■ **WHAT THE TASK REQUIRES**
Pull each line with the string "click" from the entries.

■ **THE DATA**
= = = =
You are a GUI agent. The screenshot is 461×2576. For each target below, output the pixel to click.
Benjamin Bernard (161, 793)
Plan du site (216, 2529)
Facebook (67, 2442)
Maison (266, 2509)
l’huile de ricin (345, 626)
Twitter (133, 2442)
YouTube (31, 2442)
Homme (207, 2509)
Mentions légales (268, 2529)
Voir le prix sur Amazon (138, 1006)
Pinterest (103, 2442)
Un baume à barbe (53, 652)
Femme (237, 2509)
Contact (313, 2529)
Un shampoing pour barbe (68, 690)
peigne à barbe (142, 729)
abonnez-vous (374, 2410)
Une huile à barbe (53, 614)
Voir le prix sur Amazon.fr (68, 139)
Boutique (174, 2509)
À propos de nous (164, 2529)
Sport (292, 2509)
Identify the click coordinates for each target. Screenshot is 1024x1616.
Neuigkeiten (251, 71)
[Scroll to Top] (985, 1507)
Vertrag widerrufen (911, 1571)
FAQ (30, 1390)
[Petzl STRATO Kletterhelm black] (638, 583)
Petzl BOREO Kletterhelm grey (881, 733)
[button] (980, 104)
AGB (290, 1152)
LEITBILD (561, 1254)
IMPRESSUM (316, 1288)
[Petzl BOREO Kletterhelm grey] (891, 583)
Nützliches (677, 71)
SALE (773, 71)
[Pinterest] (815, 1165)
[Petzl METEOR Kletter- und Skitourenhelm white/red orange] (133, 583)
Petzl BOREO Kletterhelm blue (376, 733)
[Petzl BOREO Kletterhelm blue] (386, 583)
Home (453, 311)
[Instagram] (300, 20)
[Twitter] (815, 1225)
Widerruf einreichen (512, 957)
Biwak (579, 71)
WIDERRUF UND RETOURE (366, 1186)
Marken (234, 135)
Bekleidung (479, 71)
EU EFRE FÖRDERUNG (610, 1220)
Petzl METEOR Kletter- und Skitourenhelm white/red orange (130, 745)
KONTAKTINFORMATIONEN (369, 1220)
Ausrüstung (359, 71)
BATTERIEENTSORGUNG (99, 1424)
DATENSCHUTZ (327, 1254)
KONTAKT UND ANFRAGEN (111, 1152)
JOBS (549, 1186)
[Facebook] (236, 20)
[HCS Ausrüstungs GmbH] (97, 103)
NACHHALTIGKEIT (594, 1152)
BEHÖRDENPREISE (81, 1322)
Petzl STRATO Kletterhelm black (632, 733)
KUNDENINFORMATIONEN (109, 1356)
= = = =
■ **TASK RESULT**
You are a GUI agent. The screenshot is 461×2576. For each target below, output the pixel to click.
Identify the click coordinates for each target. Screenshot is 1024x1616.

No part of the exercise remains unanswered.